Associate Clinical Research Coordinator Ochsner Health New Orleans, Louisiana, United States
Objective: Identify factors related to high healthcare utilization in dementia patients to determine a high-risk profile and tailor the Care Ecosystem Program to subgroup needs.
Methods: Cross-sectional data on persons with dementia (PWD) and caregivers (CG) enrolled in a branch of the Care Ecosystem Program (memory.ucsf.edu/Care-Ecosystem) were used. PWD had one emergency department (ED) visit or hospitalization prior 12-months. Data for 273 dyads included sociodemographics, healthcare utilization, dementia severity (Quick Dementia Rating Scale), and emotional wellbeing (i.e., Short-Form Zarit Burden Interview, Patient Health Questionnaire-9, Generalized Anxiety Disorder-7). High utilizers (HU) were more than two standard deviations above the mean for ED visits (N=40) or hospitalizations (N=42). Analyses included descriptive, frequencies, independent sample t-tests, and negative binomial regressions.

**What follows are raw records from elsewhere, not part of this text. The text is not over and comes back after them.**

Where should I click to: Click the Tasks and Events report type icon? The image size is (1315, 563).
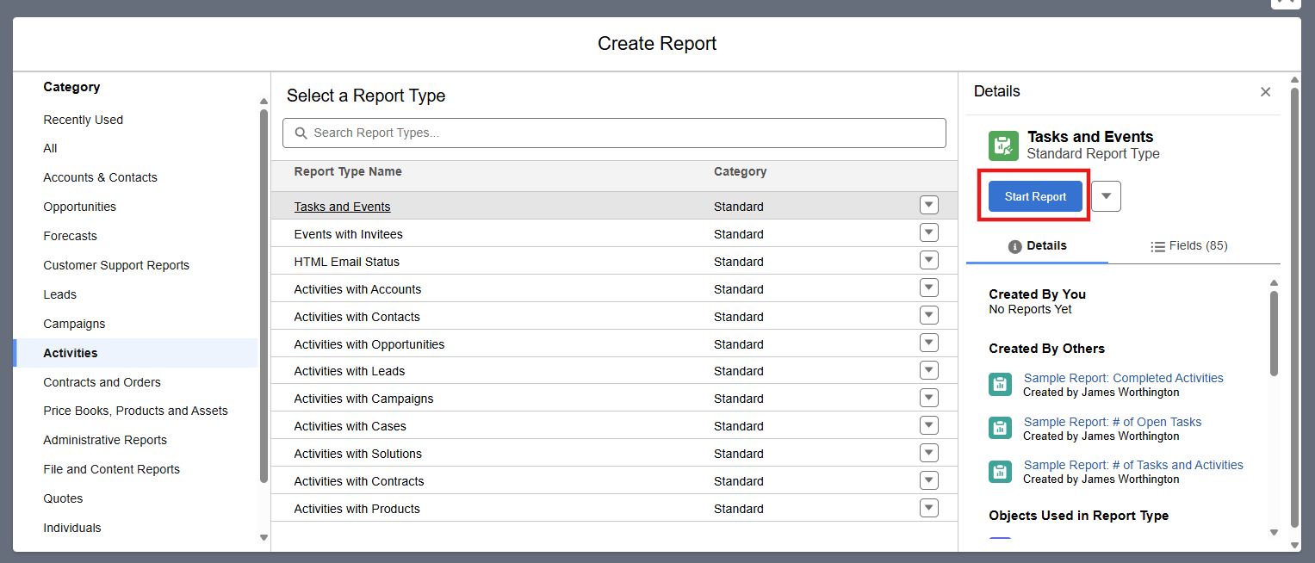[1002, 145]
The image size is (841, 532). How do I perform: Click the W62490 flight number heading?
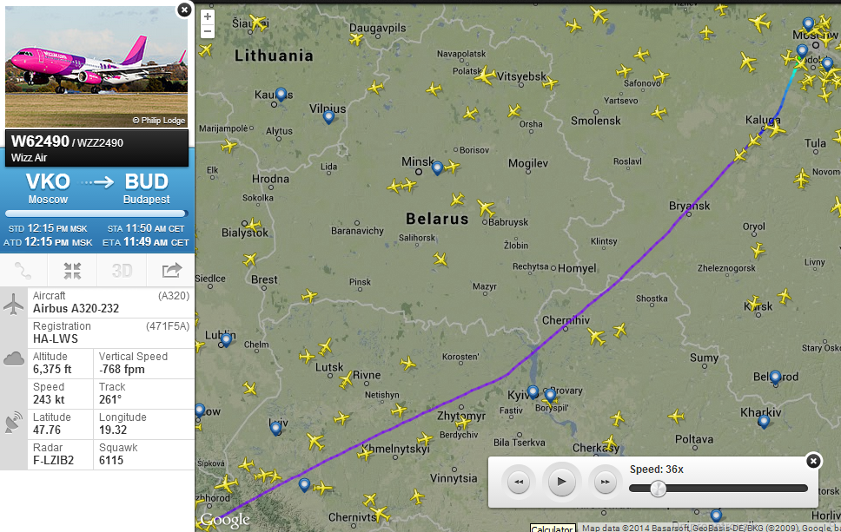(x=40, y=141)
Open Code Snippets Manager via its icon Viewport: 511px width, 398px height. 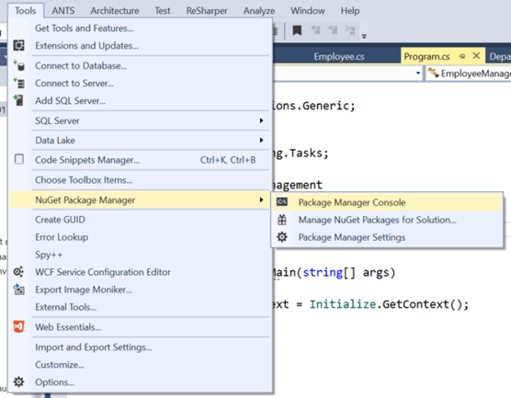pyautogui.click(x=19, y=159)
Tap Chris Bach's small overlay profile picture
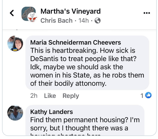This screenshot has height=139, width=158. tap(32, 18)
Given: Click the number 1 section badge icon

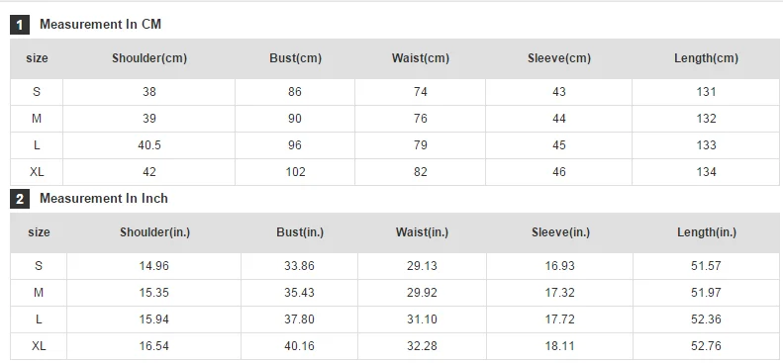Looking at the screenshot, I should point(20,25).
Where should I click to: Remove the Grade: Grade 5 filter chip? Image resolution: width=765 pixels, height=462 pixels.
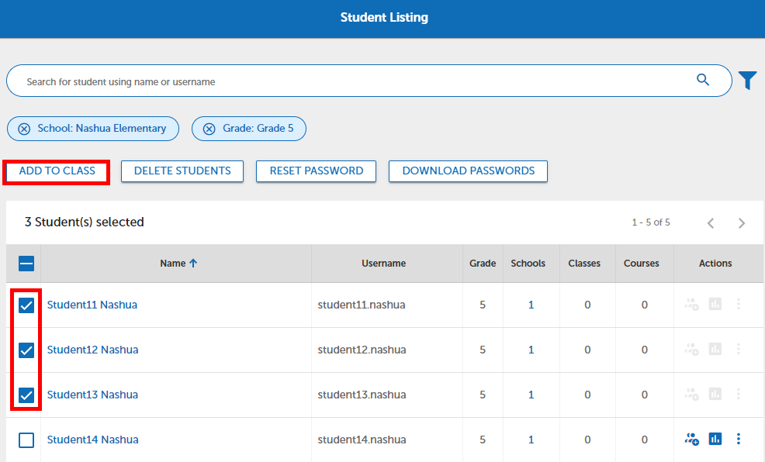click(208, 128)
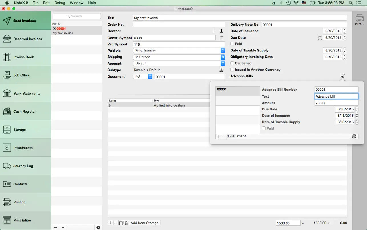Viewport: 367px width, 230px height.
Task: Click the Add from Storage button
Action: [x=144, y=223]
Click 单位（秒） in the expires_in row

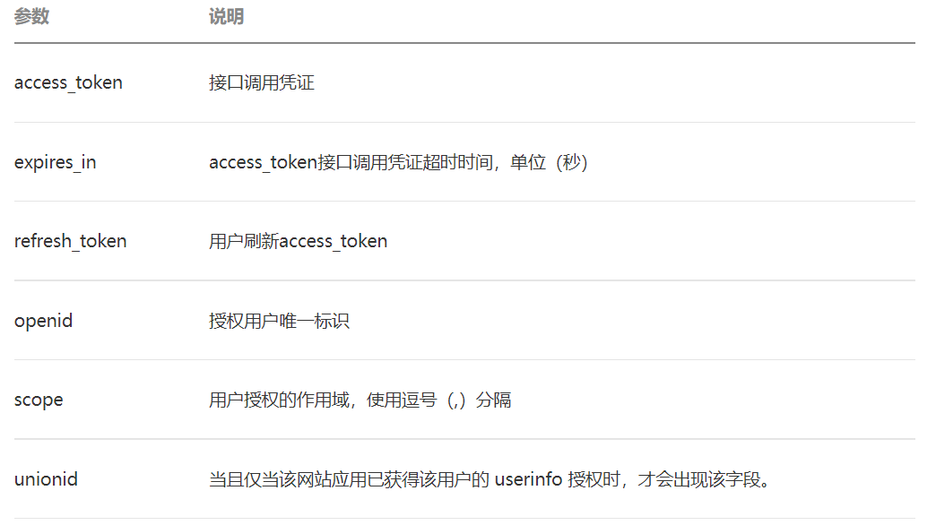point(550,162)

Results: Mean age was 80 years for PWD and 64 years for CGs. Both were predominantly female (PWD=60%, CG=78%) and white (64%) with high school education or higher (PWD=83.5%, CG=97.4%). Dementia severity was mild to moderate (QDRS M=11.4; SD=6). ED-HU had higher/more dementia severity (p=.03, d=6.2), medical comorbidities (p <.001, d=2.4), medications (p=.047, d=4.5), and preventable (p=.013, d=.7) and unpreventable (p <.001, d=1.5) visits. Hospitalization HU presented increased neuropsychiatric severity (p=.048, d=6.5) and medications (p=.012, d=4.4). Negative binomial regression model for ED visits (p=.025) showed increased comorbidities as the only predictor (p=.034), while the model for hospitalizations (p=.010) was associated with Black race (p=.004), younger PWD (p=.033), and more medications (p <.001).
Conclusions: Increased medical complexity was associated with HU for ED visits and hospitalizations in PWD-CG dyads. Additional research and possible need for variation in care management services are warranted.